Connecting technical metrics to enterprise objectives
It’s now not sufficient to fret about whether or not one thing is “up and working.” We have to perceive whether or not it’s working with ample efficiency to fulfill enterprise necessities. Conventional observability instruments that monitor latency and throughput are desk stakes. They don’t inform you in case your information is present, or whether or not streaming information is arriving in time to feed an AI mannequin that’s making real-time selections. True visibility requires monitoring the movement of information via the system, making certain that occasions are processed so as, that buyers sustain with producers, and that information high quality is persistently maintained all through the pipeline.

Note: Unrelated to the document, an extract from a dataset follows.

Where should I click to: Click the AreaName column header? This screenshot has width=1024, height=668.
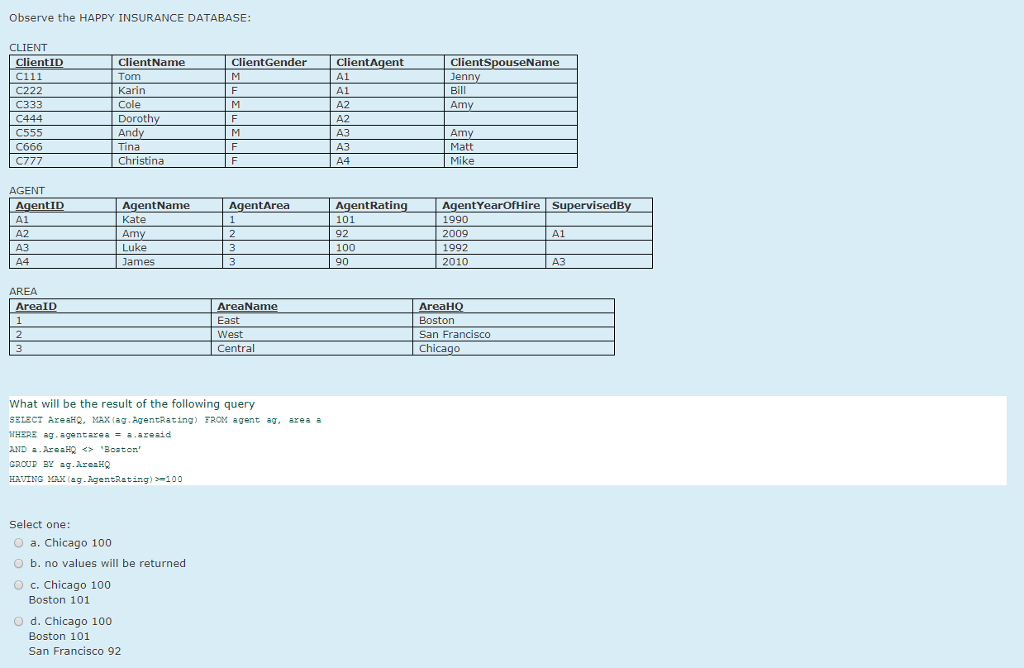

Streaming platforms ought to play a central position in observability architectures. If you’re processing hundreds of thousands of occasions per second, you want deep instrumentation on the stream processing layer itself. The lag between when information is produced and when it’s consumed ought to be handled as a essential enterprise metric, not simply an operational one. In case your customers fall behind, your AI fashions will make selections primarily based on previous information.
The schema administration downside
One other widespread mistake is treating schema administration as an afterthought. Groups hard-code information schemas in producers and customers, which works superb initially however breaks down as quickly as you add a brand new discipline. If producers emit occasions with a brand new schema and customers aren’t prepared, every thing grinds to a halt.